Écrire pour apprendre à lire

 

Le problème de la liaison lecture-écriture concerne donc une période de 2 mois à 2 mois 1/2, au début de l'année scolaire. Après cette période, le tracé de l'ensemble des lettres ayant été appris, les élèves peuvent écrire tout ce dont ils ont besoin pour l'apprentissage de la lecture. 

 

Lorsque l'enseignant veut mettre l'élève en situation d'écriture avant l'apprentissage du geste d'écriture d'une lettre, trois solutions provisoires s'offrent à lui :

• sur la table, donner à chaque élève un jeu de lettres mobiles à agencer correctement,

• sur le cahier, donner à chaque élève de petites lettres à coller dans le bon ordre et correctement alignées. Les enseignants qui commencent avec la méthode des alphas proposent souvent d'écrire "en alphas" au début de l'année,

• sur l'ardoise, proposer aux enfants qui n'ont pas appris le tracé d'une lettre en GS d'écrire en majuscules d'imprimerie (il y aura dans la classe un alphabet avec la correspondance des graphies auquel l'enfant pourra se référer).

 

Bien entendu, il s'agit de solutions d'attente, qui ne doivent pas s'éterniser : pour apprendre véritablement un son, l'encodage kinesthésique est essentiel, et c'est en traçant la lettre (ou les lettres) du son en écriture cursive, d'un seul geste, que l'enfant pourra véritablement s'approprier le système alphabétique. De même, la mémorisation de l'orthographe des mots passe par leur écriture en cursive. On doit donc annoncer aux enfants clairement "on n'a pas encore appris à écrire le ..., alors, en attendant, on va faire de telle manière". 

 

Au bout de quatre semaines de classe au maximum, les élèves sauront écrire toutes les voyelles (e, i, u, o, a). Ensuite, si la méthode de lecture exige de lire des consonnes qu'on ne sait pas encore écrire (ch, f, r...), on revient temporairement au système de l'écriture en majuscules sur l'ardoise ou des lettres mobiles pour certains élèves. Dès que toutes les lettres apprises en lecture sont connues en écriture, on passe au travail sur le cahier. Sur le cahier, seule l'écriture cursive est admise. 

 

 

Écrire ce qu'on sait lire

 

Reste la question de n'écrire que ce que l'on peut lire. La difficulté est ici plus grande, puisqu'il est impossible d'accélérer la progression de lecture et que toutes les lettres de l'alphabet doivent être écrites en à peine plus de 2 mois. 

 

La solution me semble être de considérer que la leçon d'écriture tient le rôle d'une première présentation de la lettre et du son qu'elle fait, en préambule à la leçon de lecture proprement dite qui viendra plus tard dans l'année. Afin que la complexité ne soit pas trop grande, on sélectionnera soigneusement les mots et la phrase à écrire, afin qu'en soit bannie toute difficulté supplémentaire. 

 

Exemple pour l'écriture de la lettre g, qui est souvent vue tard en lecture :

 

g en bleu, à repasser d'un geste vif pour "sentir" le geste et à faire suivre d'une ligne de g (un par carreau)

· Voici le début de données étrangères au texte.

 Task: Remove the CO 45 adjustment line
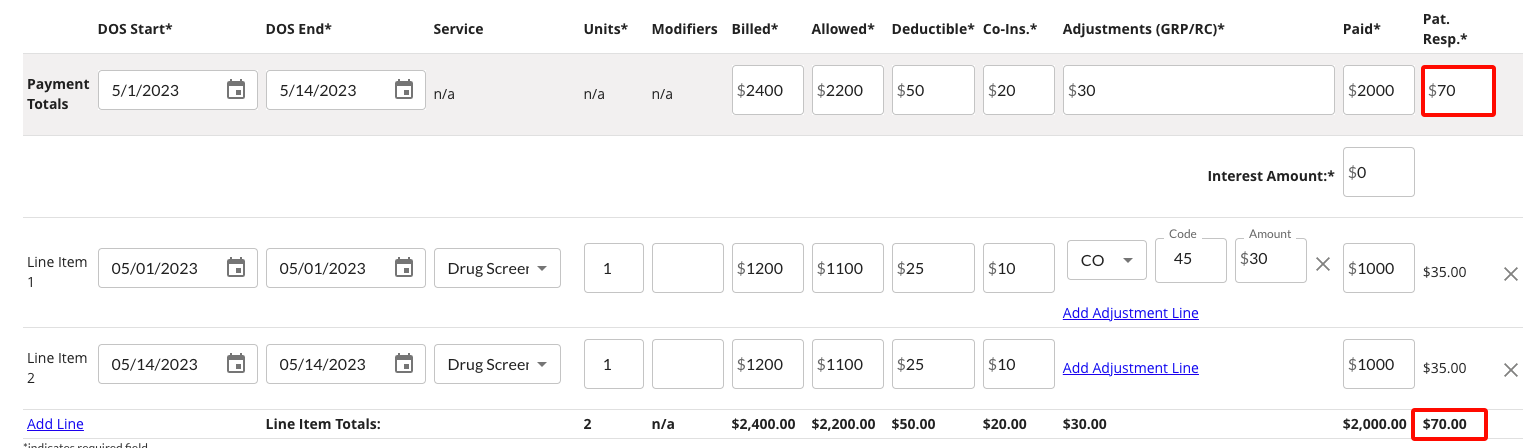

glu (tracé simple, pas de levé de crayon, prononciation parfaitement logique si on a expliqué le g qui fait [g])

grue (idem, tracé un peu plus complexe à cause du r)

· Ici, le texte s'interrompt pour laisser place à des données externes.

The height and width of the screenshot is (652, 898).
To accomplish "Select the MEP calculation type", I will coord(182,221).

gare (un levé de crayon, lecture du mot facile)

gag (deux levés de crayon, lettre g en fin de mot, lecture du mot facile)

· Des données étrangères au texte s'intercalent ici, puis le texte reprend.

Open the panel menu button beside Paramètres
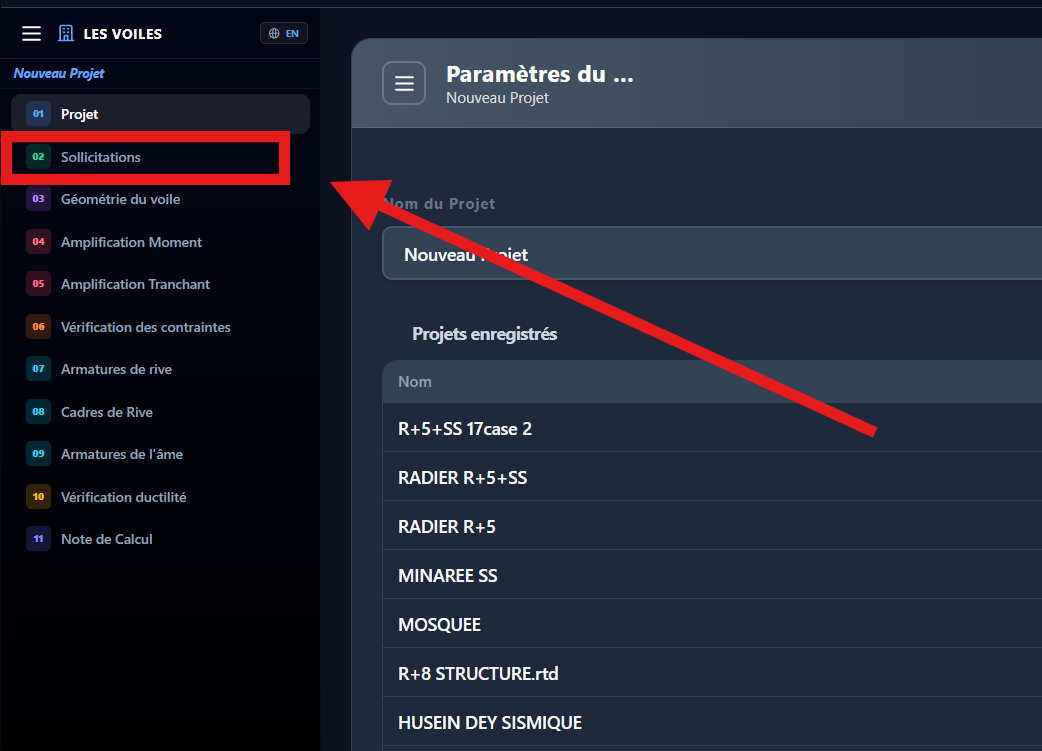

Agathe regarde un gag à la télé. (phrase simple, lecture collective possible, présence du g quatre fois. La majuscule est tracée par l'enseignant). 

 

 

De cette manière, quand la lettre g sera abordée dans la méthode de lecture, une première imprégnation aura déjà eu lieu. Il est bien évident que l'élève n'ayant "appris" un son que lors de la leçon d'écriture n'est pas censé l'avoir retenu et qu'il ne s'agit là que d'une première approche. 

 

Cette manière de procéder évite à l'enseignant, à condition qu'il ait choisi une méthode de lecture où la progression soit logique, de remanier sa progression de lecture tout en lui permettant de respecter la logique motrice dans l'apprentissage de l'écriture de chaque lettre. Elle permet également de renforcer le caractère spiralaire des apprentissages, puisque chaque lettre est vue au moins deux fois en écriture, et qu'en lecture une phase d'imprégnation est ajoutée à la phase de découverte et à la phase de consolidation, ce qui de mon expérience renforce les apprentissages chez les élèves les plus faibles.